Algemeen Diagnostisch Protocol – 22 januari 2015 1
Rechtspositie en hulpverleningshouding
Het decreet rechtspositie van de minderjarige in de jeugdhulp is van kracht sinds 1
juli 2006. Het steunt op bronnen die rechten van kinderen en jongeren bevatten1. Dit
decreet kent rechten toe aan jongeren in de hulpverlening. De minderjarige wordt derhalve beschouwd als een volwaardige partner.
Voor de diagnostische protocollen zijn elf rechten2 in meer of mindere mate relevant.
Door te kiezen voor een handelingsgerichte benadering van hulpvragen, komen de protocollen tegemoet aan het recht van de hulpvrager op een kwaliteitsvolle benadering van zijn probleem. Vanuit het perspectief van de cliënt met zijn wensen en verwachtingen gaat de CLB-medewerker in open dialoog met de jongere op weg. Tijdens het diagnostisch proces heeft de CLB-medewerker permanent aandacht voor het recht op informatie, voor het belang van de inbreng van alle betrokkenen en voor het streven naar consensus en afstemming. Het advies wordt een aanbod dat voor alle betrokkenen aanvaardbaar is als resultaat van een emancipatorisch en participatief proces.

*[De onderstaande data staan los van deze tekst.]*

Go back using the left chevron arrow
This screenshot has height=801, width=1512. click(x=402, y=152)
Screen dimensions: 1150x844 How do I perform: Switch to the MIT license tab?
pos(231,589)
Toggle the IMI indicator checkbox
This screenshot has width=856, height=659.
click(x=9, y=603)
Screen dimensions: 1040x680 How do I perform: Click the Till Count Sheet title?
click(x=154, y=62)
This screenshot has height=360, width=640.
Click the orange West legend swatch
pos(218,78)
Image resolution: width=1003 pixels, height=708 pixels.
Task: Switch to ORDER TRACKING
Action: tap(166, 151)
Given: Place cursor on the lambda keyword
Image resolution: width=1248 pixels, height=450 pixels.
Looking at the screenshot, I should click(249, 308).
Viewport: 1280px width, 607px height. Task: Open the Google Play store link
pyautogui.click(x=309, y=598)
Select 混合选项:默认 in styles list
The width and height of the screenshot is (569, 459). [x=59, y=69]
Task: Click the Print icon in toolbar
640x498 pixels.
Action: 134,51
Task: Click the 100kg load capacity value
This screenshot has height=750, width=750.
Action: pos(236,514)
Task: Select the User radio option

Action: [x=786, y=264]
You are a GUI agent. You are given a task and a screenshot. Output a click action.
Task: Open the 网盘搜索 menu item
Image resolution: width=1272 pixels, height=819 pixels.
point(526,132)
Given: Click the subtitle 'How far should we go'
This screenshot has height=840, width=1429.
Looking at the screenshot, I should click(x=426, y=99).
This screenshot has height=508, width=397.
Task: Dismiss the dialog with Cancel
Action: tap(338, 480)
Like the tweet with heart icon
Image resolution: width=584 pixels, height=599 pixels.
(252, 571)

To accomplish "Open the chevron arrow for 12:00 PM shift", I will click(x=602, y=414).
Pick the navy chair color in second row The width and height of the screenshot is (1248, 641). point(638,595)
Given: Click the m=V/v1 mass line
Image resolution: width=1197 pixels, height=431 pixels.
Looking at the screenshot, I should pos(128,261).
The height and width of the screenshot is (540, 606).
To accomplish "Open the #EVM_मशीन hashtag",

Sinds 1 september 2014 is het ‘Decreet houdende diverse maatregelen betreffende de rechtspositie van leerlingen in het basis- en secundair onderwijs en betreffende
de participatie op school’3
van kracht. Dit decreet bevat specifieke rechten voor de leerlingen met betrekking tot de inzage en overdracht van leerlingengegevens en wijzigt enkele bepalingen inzake zittenblijven, de schoolreglementen, de procedure inzake orde en tucht en de procedure inzake evaluatie (inclusief betwistingen evaluatiebeslissingen).
1
Het Internationaal Verdrag inzake de Rechten van het Kind en de wet op de Privacy.
2
De elf rechten uit het decreet rechtspositie van de minderjarige in de jeugdhulp hebben betrekking op: garantie op hulp, bijstand, duidelijke informatie, instemming met de hulp, respect voor het gezinsleven, inhoud en inzage dossier, inspraak en privacy, menswaardige behandeling, klachtenbehandeling, zakgeld.